Trovammo anche una vecchia camionetta. Su una delle porte scrivemmo: “Beato Juan Diego, per la sufficienza alimentare” e trasportavamo tutto ciò che producevano le cooperative. In questo modo non pagavamo il trasporto delle merci. 

Donne al lavoro 

Invece di acquistare il pane dolce, proponemmo alle donne che se avessero voluto lavorare il pane dolce, avrebbero dovuto costruire un forno di pietre e fango.

Facemmo tre forni in differenti comunità. Uno della comunità comprava ogni settimana farina bianca e zucchero in Tamazunchale, dove costava meno. Le persone poi pagavano tutto, quando vendevano il pane nello stesso villaggio e in altre comunità.

Nella città di Aguascalientes con alcuni amici comprammo dei tessuti a basso costo. Acquistammo anche dodici macchine da cucire e le installammo in un salone della parrocchia.
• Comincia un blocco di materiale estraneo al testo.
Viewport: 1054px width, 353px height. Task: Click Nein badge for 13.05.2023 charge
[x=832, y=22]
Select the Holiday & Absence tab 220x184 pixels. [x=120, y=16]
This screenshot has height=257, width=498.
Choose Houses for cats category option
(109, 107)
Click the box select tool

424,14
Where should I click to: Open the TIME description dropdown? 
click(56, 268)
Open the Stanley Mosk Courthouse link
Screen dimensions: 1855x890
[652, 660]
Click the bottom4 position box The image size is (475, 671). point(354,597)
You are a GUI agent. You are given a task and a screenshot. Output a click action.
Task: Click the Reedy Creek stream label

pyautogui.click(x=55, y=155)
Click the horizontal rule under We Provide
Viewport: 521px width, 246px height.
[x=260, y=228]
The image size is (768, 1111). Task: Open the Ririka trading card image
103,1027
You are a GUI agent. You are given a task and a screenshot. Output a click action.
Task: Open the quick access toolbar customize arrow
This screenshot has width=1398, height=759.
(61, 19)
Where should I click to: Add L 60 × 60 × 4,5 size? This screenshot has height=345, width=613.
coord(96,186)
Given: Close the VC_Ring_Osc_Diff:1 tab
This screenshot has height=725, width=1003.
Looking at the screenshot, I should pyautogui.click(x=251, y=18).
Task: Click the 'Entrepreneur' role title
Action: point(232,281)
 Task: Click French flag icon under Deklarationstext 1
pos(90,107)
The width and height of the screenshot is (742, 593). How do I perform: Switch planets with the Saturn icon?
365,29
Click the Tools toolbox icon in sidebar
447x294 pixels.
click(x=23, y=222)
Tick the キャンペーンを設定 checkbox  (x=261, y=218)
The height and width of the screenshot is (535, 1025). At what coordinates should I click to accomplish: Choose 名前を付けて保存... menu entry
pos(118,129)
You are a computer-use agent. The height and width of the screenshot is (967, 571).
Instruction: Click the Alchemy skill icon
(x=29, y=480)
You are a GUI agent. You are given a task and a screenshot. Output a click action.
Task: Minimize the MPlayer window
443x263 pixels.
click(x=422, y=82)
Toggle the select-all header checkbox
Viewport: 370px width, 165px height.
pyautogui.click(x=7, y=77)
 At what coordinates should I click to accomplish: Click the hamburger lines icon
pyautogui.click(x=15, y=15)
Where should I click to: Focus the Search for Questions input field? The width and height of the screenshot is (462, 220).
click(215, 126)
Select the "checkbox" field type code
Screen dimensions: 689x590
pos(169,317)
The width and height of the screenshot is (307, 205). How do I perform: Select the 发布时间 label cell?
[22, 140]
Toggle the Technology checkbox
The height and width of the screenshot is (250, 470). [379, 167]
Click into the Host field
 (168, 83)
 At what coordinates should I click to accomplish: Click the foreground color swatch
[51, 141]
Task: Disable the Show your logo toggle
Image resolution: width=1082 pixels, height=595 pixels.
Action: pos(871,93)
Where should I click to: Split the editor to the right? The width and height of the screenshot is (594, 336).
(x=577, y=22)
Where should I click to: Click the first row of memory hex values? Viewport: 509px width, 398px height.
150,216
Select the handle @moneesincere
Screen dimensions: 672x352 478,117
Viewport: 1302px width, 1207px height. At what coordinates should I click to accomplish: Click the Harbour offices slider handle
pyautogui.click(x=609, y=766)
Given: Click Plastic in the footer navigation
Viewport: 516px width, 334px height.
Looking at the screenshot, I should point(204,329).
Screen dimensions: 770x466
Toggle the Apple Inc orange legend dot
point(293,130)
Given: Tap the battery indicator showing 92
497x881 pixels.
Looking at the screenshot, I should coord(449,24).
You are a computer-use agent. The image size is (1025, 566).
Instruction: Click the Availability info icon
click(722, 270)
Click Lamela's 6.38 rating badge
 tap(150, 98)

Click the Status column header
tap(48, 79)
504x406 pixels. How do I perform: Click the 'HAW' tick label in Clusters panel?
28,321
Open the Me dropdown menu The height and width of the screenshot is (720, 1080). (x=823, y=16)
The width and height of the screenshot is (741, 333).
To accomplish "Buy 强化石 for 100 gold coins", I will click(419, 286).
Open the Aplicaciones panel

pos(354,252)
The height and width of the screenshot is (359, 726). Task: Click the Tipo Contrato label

Le donne, aiutate da due assistenti sociali, vi lavoravano quando avevano tempo.

Loro stesse vendevano i vestiti nelle differenti comunità e con il ricavato compravano altri tessuti o il necessario per la famiglia.

Tutte queste attività creavano una mentalità di autosufficienza nelle diverse aree economiche.

Alcune donne, con il ricavato dei vestiti e del pane dolce, aprirono un negozietto nella loro stessa casa e vendevano zucchero, sale, olio, pan dolce e con il frutto delle vendite coprivano la spesa della settimana per tutta la famiglia. 

L’esperienza fu molto forte per le persone che imparavano a sostenersi da se stessa con la comunione di beni e realizzando ciò che face la prima comunità di Gerusalemme, nella quale “mettevano i beni in comune e non avevano poveri tra di loro”.